Office: Campus Center (1C), Room 201

The Campus Center is the focal point of extra- and co-curricular student life. It houses the Office of Student Life, the Student Government and clubs, student publications, the Campus Activities Board, the CSI Association Inc., and the Auxiliary Services Corporation. Such services as the bookstore, cafeteria, Park Café, the Health and Wellness Center, the Wellness Program, the Peer Drop-in Center, and the Prayer/Meditation Room are located in the Campus Center. Lounges for entertainment and studying, a computer lab, a video game room, conference and meeting rooms, and lockers are available for student use. WSIA-FM (88.9) broadcasts from the Campus Center. Questions regarding use of facilities and locker rentals may be directed to the Campus Center, Room 201. The telephone number is 718.982.3071.

Center for the Arts

Office: Center for the Arts (1P), Room 116

The Center for the Arts contains, in the instructional wing, the Department of Media Culture and the Department of Performing and Creative Arts, studios, performance and rehearsal spaces, a screening room, a recital hall, a studio theater, film and video production facilities, and laboratories for communications and graphics. The workshops include facilities for print making, painting, sculpture, photography, electronic music, and recording. The Center houses the Clara and Arleigh B. Williamson Theatre, a 442-seat, proscenium-stage theater; a 911-seat Concert Hall; a recital hall and a lecture hall; and an art gallery. The Center for the Arts presents a year-round performing arts series that includes jazz, drama, dance, classical, popular, folk, world, country, and family programming.
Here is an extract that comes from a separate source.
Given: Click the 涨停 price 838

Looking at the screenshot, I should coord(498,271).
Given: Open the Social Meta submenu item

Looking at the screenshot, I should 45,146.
Center for Global Engagement

Office: North Administration Building (2A), Room 206

Director, Stephen M. Ferst

The Center for Global Engagement encourages and supports the international component of the academic life of the College. The Center provides direction and assistance in matters affecting the College’s international student population, sponsors study abroad programs, directs scholar and student exchange programs, administers the English Language Institute, and facilitates international development programs. Guidance for the Center’s activities is provided by a faculty advisory committee.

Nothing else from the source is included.